But these men have hope, because they have faith in Jesus. They pray to Him for help.
When all ten are healed, nine of them are so focused on themselves that they do not come back to thank Jesus for healing them. But one of them does just that. He “turned back, praising God with a loud voice; and he fell at Jesus’ feet, giving Him thanks.” And, as St. Luke notes, “He was a Samaritan.” So this man was a double outcast: a foreigner hated by the Jews, and a leper shunned by everyone. In one encounter with Jesus, his life is saved, and everything changed from that point on. His shame and separation are ended. And he is grateful.
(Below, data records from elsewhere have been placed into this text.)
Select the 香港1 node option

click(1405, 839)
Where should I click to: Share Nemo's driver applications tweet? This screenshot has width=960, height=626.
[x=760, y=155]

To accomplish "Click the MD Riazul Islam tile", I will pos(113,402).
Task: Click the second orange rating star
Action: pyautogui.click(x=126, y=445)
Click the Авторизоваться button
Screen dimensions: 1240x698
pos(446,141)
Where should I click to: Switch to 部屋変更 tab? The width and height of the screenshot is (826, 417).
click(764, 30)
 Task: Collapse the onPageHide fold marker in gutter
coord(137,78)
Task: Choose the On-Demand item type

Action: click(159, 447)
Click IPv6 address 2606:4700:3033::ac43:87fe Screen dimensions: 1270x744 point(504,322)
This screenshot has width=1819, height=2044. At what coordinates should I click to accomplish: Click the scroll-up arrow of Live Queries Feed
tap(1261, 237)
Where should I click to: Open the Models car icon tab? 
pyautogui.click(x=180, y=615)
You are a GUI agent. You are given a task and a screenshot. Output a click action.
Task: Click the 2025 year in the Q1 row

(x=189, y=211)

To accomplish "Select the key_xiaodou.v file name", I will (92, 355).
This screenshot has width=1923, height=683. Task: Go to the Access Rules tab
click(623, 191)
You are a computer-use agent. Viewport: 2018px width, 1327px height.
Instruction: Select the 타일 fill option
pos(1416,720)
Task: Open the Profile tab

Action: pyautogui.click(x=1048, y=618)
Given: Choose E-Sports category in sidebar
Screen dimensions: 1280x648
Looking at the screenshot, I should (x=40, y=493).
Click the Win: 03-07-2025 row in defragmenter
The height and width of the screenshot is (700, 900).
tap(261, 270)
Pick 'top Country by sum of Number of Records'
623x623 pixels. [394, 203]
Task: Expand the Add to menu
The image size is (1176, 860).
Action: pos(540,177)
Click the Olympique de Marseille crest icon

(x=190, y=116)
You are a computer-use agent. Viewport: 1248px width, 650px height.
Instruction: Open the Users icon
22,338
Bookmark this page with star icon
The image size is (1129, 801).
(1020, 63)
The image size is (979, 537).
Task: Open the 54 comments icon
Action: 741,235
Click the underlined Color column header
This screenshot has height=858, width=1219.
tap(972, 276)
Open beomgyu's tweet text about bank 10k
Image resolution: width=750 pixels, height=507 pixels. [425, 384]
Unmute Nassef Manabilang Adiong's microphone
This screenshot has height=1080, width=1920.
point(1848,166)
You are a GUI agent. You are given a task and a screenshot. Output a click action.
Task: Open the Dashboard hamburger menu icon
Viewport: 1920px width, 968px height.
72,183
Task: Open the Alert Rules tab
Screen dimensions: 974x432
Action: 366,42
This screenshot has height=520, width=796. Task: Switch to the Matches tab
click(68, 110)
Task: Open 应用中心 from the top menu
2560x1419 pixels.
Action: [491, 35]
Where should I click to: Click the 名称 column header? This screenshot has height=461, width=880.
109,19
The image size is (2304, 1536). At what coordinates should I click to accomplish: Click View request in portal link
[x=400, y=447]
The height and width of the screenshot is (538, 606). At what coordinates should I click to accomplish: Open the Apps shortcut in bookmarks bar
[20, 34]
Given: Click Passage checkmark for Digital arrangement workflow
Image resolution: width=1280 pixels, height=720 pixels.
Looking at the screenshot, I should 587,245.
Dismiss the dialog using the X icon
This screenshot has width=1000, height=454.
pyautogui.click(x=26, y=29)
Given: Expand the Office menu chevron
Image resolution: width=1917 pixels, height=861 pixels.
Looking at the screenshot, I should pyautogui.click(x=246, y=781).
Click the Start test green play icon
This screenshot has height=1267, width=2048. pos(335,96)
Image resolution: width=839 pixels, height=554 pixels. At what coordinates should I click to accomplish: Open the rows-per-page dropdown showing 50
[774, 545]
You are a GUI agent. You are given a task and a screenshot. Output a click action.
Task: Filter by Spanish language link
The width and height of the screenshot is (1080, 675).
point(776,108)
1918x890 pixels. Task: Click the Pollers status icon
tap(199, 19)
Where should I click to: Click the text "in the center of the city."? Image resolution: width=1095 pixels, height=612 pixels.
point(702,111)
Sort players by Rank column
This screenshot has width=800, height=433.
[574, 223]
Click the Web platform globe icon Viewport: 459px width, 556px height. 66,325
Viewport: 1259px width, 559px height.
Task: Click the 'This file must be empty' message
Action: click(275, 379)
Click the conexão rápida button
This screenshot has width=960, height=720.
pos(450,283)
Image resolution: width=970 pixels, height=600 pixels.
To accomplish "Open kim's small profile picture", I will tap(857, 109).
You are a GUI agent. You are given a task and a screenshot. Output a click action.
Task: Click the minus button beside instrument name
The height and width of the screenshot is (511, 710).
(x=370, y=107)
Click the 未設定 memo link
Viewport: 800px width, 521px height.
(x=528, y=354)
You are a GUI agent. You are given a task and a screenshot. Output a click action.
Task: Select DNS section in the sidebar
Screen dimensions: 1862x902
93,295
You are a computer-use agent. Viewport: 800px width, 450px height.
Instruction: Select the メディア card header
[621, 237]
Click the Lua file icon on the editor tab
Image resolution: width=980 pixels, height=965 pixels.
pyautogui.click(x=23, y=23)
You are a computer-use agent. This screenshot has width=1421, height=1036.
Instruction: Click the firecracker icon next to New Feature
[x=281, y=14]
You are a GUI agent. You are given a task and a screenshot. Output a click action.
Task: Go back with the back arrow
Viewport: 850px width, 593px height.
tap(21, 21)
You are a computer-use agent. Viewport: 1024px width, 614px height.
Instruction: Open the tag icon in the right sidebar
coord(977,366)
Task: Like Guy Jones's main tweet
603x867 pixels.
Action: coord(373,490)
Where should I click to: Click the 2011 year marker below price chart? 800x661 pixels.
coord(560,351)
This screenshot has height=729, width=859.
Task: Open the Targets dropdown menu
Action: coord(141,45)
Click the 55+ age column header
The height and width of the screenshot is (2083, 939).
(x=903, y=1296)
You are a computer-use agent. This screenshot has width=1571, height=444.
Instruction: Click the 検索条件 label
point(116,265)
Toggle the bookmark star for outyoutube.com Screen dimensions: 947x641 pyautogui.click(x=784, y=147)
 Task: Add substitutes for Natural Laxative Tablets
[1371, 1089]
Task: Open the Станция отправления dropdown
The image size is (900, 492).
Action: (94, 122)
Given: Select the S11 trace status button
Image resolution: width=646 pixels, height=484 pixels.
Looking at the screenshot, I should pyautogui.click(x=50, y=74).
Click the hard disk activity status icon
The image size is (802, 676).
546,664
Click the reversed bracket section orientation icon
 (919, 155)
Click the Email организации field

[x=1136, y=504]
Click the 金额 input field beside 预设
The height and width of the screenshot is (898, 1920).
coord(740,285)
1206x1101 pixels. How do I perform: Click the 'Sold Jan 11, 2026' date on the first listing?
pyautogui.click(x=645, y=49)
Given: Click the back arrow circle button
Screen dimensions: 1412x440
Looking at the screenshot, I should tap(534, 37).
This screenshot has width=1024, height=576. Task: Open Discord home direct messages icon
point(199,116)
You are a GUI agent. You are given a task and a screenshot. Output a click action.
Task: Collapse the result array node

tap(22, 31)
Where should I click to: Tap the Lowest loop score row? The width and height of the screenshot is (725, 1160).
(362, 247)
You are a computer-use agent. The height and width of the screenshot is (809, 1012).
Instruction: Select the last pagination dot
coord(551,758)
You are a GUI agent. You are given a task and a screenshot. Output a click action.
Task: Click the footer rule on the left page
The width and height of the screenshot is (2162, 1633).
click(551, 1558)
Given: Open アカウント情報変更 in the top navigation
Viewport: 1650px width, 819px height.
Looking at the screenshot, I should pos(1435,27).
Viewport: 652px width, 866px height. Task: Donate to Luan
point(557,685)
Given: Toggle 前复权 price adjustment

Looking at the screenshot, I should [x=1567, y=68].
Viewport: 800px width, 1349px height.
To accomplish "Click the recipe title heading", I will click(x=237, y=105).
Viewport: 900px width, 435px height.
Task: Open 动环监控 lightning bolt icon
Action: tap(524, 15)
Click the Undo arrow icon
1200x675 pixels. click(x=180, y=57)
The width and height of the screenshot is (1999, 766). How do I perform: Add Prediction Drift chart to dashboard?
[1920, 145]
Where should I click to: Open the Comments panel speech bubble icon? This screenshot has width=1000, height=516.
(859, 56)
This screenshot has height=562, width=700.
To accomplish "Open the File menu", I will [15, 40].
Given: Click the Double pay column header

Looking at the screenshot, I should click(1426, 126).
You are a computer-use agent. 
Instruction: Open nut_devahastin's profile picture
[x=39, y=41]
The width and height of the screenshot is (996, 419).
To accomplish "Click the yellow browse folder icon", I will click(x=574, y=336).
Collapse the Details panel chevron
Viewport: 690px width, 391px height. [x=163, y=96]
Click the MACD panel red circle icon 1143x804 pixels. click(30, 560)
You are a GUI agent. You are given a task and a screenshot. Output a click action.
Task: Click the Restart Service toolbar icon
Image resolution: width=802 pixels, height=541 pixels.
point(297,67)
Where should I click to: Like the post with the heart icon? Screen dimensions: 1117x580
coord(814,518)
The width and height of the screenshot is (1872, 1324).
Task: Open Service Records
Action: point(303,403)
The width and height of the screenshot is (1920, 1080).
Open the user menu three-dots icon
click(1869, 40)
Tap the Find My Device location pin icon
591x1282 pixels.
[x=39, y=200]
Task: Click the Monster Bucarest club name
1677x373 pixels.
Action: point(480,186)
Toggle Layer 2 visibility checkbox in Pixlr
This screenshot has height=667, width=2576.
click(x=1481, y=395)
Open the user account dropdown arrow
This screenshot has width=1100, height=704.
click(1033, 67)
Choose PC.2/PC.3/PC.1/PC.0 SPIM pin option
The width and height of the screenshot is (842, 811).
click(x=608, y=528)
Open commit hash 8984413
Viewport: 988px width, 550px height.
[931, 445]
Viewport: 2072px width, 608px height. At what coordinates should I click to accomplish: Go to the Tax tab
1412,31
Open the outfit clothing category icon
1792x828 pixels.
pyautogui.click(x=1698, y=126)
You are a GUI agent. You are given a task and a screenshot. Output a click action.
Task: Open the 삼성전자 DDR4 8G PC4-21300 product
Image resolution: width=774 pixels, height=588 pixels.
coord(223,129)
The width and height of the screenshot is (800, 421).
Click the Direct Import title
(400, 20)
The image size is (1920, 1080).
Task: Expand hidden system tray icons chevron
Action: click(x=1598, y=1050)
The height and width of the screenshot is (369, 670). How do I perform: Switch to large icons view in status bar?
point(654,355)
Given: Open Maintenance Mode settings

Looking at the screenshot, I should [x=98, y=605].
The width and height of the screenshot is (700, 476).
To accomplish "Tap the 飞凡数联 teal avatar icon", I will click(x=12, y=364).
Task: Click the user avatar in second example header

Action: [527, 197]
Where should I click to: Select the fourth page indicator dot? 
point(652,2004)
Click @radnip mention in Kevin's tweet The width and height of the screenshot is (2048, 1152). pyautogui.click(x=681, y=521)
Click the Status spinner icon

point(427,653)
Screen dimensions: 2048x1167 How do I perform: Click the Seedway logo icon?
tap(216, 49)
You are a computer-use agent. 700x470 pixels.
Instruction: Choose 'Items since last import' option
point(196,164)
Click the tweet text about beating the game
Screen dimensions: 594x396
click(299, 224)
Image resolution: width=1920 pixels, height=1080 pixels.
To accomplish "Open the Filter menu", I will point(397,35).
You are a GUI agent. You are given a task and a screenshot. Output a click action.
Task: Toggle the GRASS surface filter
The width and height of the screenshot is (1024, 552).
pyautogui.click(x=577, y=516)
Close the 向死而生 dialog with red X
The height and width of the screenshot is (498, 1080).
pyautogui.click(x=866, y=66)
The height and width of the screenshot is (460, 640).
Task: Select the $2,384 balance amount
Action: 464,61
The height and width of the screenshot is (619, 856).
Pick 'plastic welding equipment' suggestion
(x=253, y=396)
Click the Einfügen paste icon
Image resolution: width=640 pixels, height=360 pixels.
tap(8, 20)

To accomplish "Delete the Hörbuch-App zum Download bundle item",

He worships Jesus physically, and he praises God with his voice. Jesus is amazed. Our Lord asks, “Were not ten cleansed? Where are the nine? Was no one found to return and give praise to God except this foreigner?”
And sometimes it takes our being shunned as a foreigner before we appreciate being included as God’s chosen people, the Church. Sometimes we have to bear the cross of sickness or suffering before we appreciate the suffering of Jesus on the cross for us, as well as looking forward to that day, promised by Jesus, when sorrow and death will be no more.
Sometimes we behave like the nine, being so consumed with ourselves, that we forget to thank God for His blessings to us. But this passage from Holy Scripture – as well as this day set aside in our country as a day of gratitude – will hopefully remind us to stop, to turn back, to worship Jesus, to praise God, and to say: “Thank you, O Lord, for all of your blessings to me, though I am unworthy. It is only by Your grace that I am healed of my sins and brought into your church as one of your baptized people.”
And by being mindful of our blessings – especially the blessing of our Lord’s Gospel, His saving Word, His reception of us in the new birth of Holy Baptism, and His body and blood which He shares with us in the greatest Thanksgiving meal of all – we can thank Him today and every day, hearing His blessing to the Tenth Leper spoken also to us by His Word: “Rise and go your way; your faith has made you well.
Amen.
In the name of the Father and of the + Son and of the Holy Spirit. Amen.